- **Task goal**: Output nothing but the lines from the one holding "Screen dimensions: 1792x828" to the end of the listing. Reproduce them exactly, without the pictures.

(Beginning of Given records)

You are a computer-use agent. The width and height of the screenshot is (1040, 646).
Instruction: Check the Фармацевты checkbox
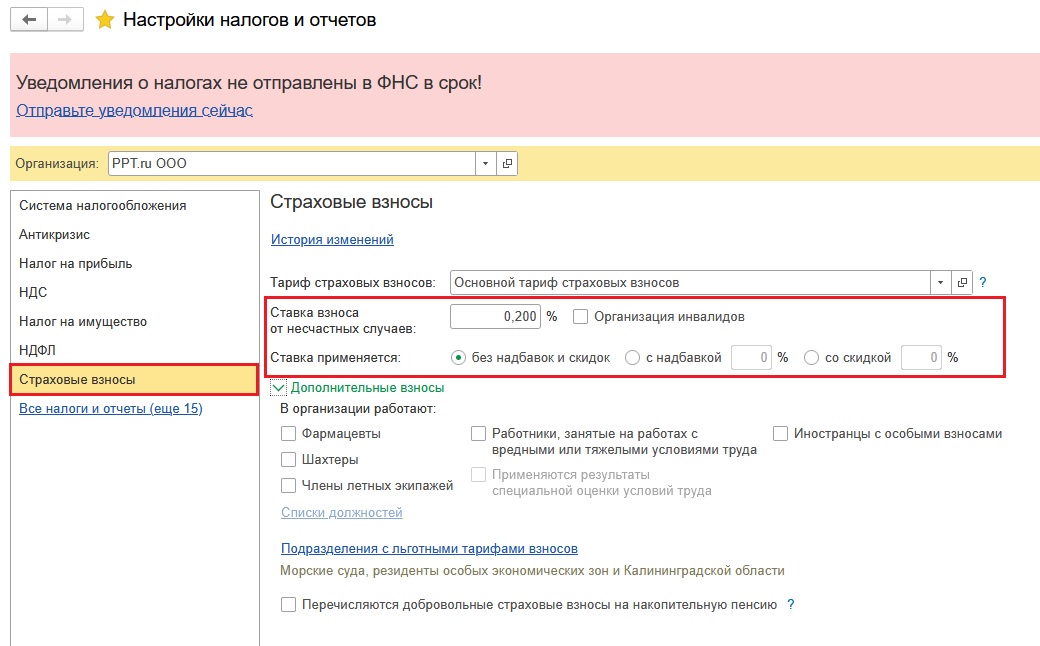point(288,433)
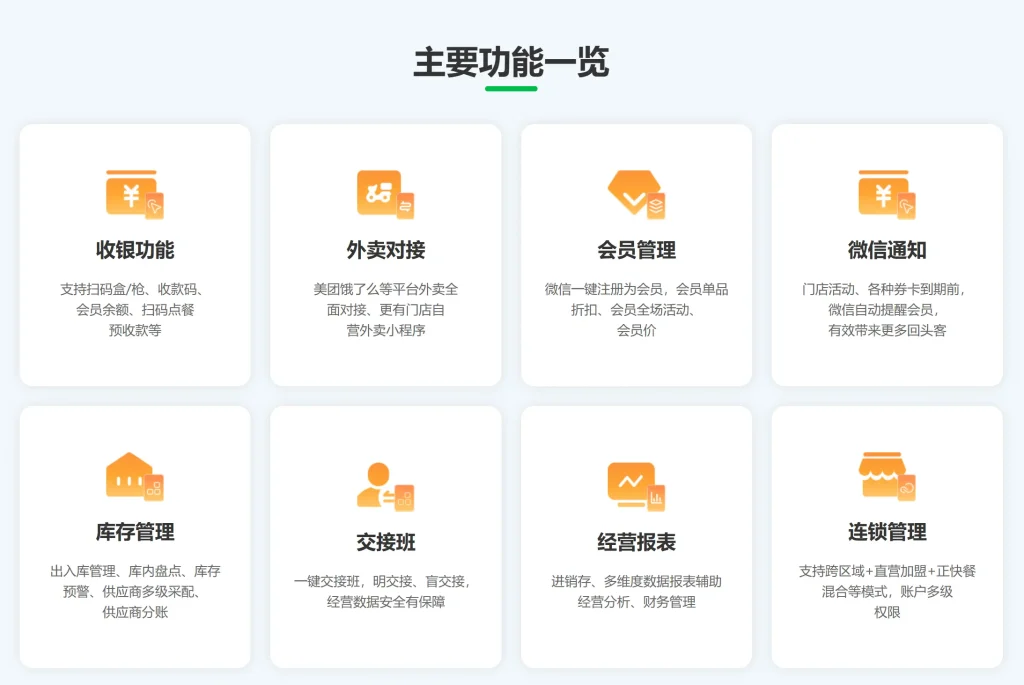Open the 微信通知 heading
1024x685 pixels.
[x=886, y=250]
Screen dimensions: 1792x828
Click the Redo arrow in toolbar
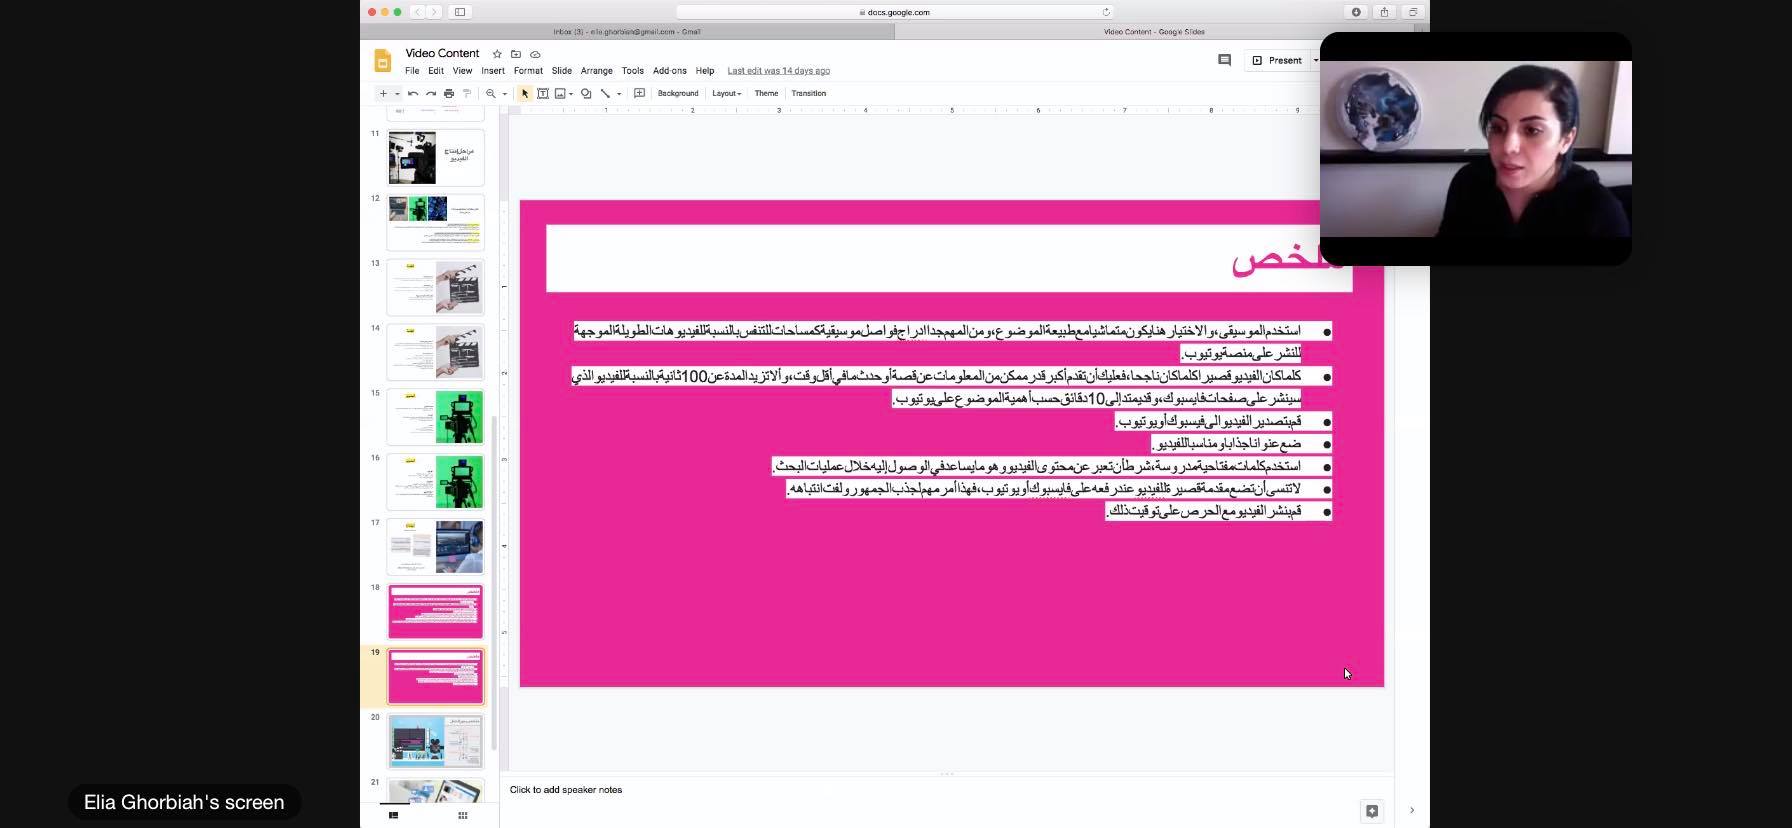click(x=431, y=93)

(End of Given records)

- **Answer to this exercise**:
Screen dimensions: 1792x828
Click the Redo arrow in toolbar
click(x=431, y=93)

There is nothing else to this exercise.